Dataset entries
Start of Block

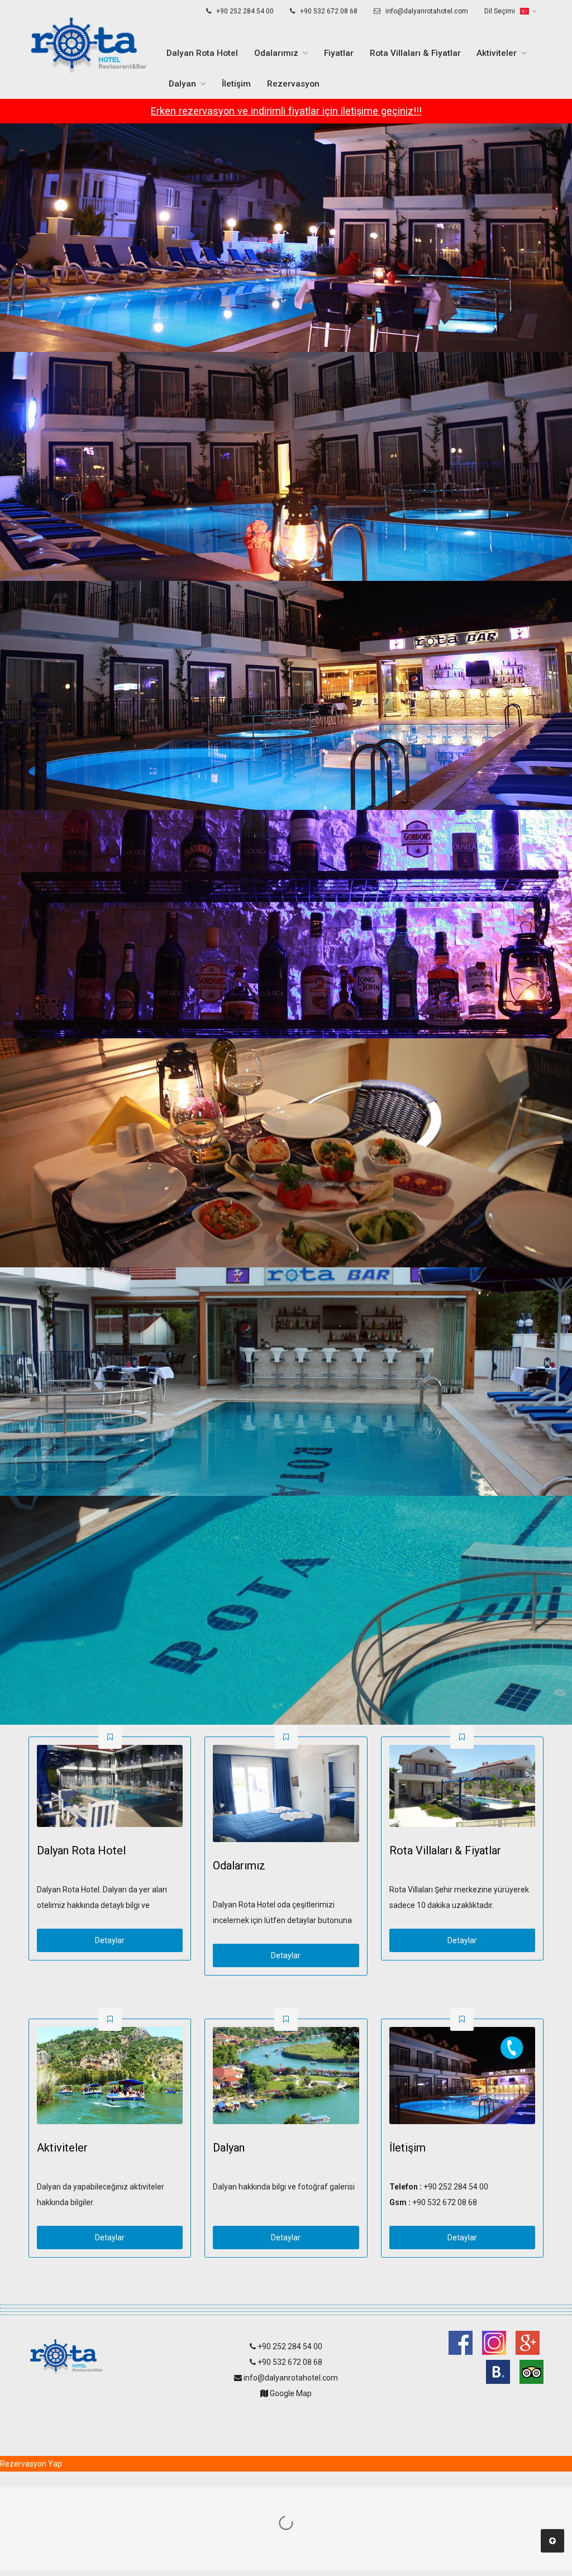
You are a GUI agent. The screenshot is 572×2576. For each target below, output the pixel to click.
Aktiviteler (496, 53)
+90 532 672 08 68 (328, 11)
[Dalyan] (286, 2075)
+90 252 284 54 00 (244, 11)
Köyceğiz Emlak (285, 2416)
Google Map (290, 2393)
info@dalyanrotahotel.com (426, 11)
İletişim (236, 84)
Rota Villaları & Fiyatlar (415, 53)
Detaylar (110, 1940)
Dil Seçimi (500, 11)
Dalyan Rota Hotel (202, 53)
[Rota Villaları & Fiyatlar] (462, 1786)
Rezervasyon (293, 84)
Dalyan (182, 84)
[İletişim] (462, 2075)
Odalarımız (276, 53)
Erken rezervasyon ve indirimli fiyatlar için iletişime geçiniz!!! (286, 111)
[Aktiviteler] (110, 2075)
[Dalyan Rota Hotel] (110, 1786)
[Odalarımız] (286, 1793)
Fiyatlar (339, 53)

End of Block

Print all the records again exactly; do not include any picture.

◆ ANSWER BOX ◆
You are a GUI agent. The screenshot is 572×2576. For each target below, output the pixel to click.
Aktiviteler (496, 53)
+90 532 672 08 68 (328, 11)
[Dalyan] (286, 2075)
+90 252 284 54 00 (244, 11)
Köyceğiz Emlak (285, 2416)
Google Map (290, 2393)
info@dalyanrotahotel.com (426, 11)
İletişim (236, 84)
Rota Villaları & Fiyatlar (415, 53)
Detaylar (110, 1940)
Dil Seçimi (500, 11)
Dalyan Rota Hotel (202, 53)
[Rota Villaları & Fiyatlar] (462, 1786)
Rezervasyon (293, 84)
Dalyan (182, 84)
[İletişim] (462, 2075)
Odalarımız (276, 53)
Erken rezervasyon ve indirimli fiyatlar için iletişime geçiniz!!! (286, 111)
[Aktiviteler] (110, 2075)
[Dalyan Rota Hotel] (110, 1786)
[Odalarımız] (286, 1793)
Fiyatlar (339, 53)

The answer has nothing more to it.